Philippines: UN report on failed 'war on drugs' reveals urgent need for international investigation
‘War’ has seen thousands murdered by police as part of a widespread and systematic attack against poor communities
President Duterte has explicitly encouraged police to commit extrajudicial executions and promised them immunity, while implicated police officers have received promotions
Amnesty is calling for international investigation into country’s human rights abuses
Investigation ‘a vital step towards addressing the near-total impunity fuelling ongoing human rights violations in the Philippines, some of which amount to crimes against humanity’ - Nicholas Bequelin
Responding to a UN report on the human rights situation in the Philippines released today, Nicholas Bequelin, Amnesty International's Asia-Pacific Regional Director, said:
"This long-awaited report is a damning indictment of the Philippine’s ‘war on drugs’.
“This failed ‘war’ has seen thousands murdered by the police as part of a widespread and systematic attack against poor communities in the name of combating drugs. Like the UN, we are deeply concerned by the total impunity enjoyed by those who have perpetrated these crimes, which has allowed for the proliferation of further serious human rights violations in the country.
“The report makes clear the critical need for further investigation into these violations. The UN Human Rights Council must now launch an independent international investigative mechanism on extrajudicial executions and other violations committed since 2016.
“Such a mechanism would be a vital step towards addressing the near-total impunity fuelling ongoing human rights violations in the Philippines, some of which amount to crimes against humanity.
A president at war with his people
Today (4 June) the UN Office of the High Commissioner for Human Rights (OHCHR) released a report on the human rights situation in the Philippines. The report details extrajudicial executions and other human rights violations committed in the name of President Duterte's so-called “war on drugs”, as well as ongoing attacks against the media, human rights defenders and political activists.

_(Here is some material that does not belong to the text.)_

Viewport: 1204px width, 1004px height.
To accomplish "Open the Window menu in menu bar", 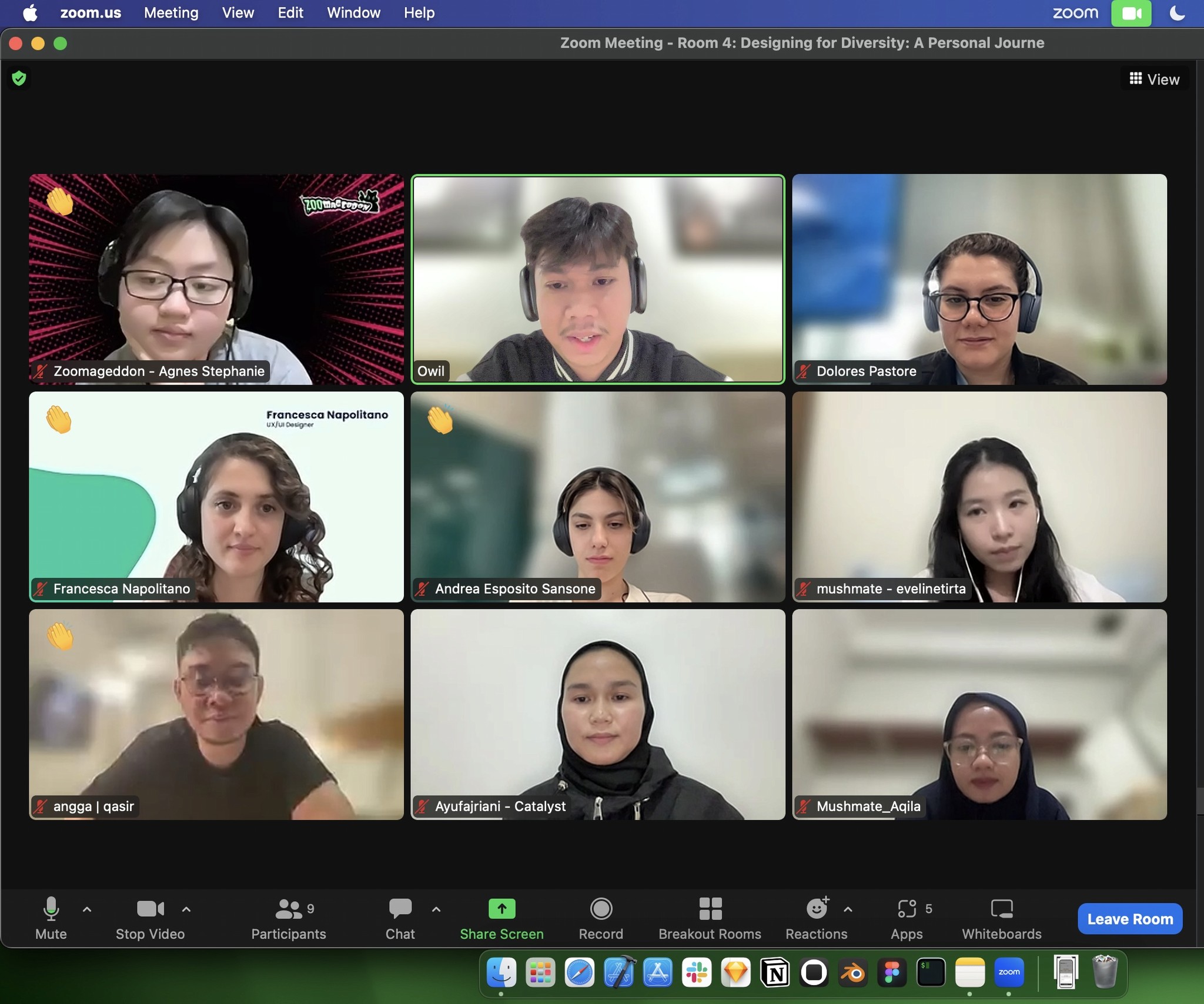I will (x=353, y=13).
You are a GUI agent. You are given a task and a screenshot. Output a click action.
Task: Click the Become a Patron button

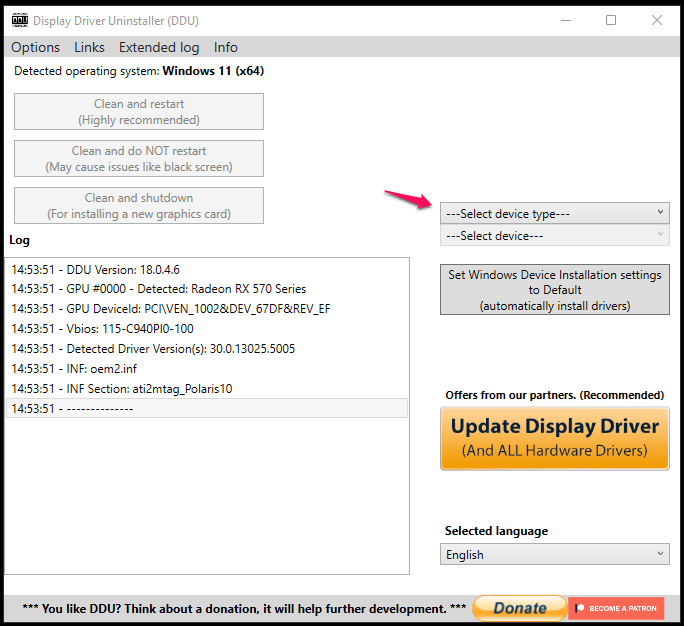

The report also notes an environment of near impunity for the killings; falsification of evidence during police raids conducted without warrants; repeated encouragement by the highest government officials to use lethal force in the “war on drugs”; threats to freedom of expression; and human rights abuses by non-state actors.
Since the beginning of the Duterte administration in June 2016, thousands of individuals mostly from poor and marginalised communities have been killed – either by the police or by unknown armed individuals, at least some with links to the police. Despite condemnation from human rights organisations and the international community, President Duterte has explicitly encouraged police to commit extrajudicial executions and promised them immunity, while implicated police officers have received promotions.
Climate of impunity
Attacks against human rights defenders and critics of the government—including activists, journalists, lawyers, church leaders, trade union leaders, and individuals and groups affiliated with the political left—have also increased under a climate of complete impunity. Most recently, the government shut down ABS-CBN, the country’s largest TV and radio network, and threatened to kill those violating COVID-19 quarantines and curfews.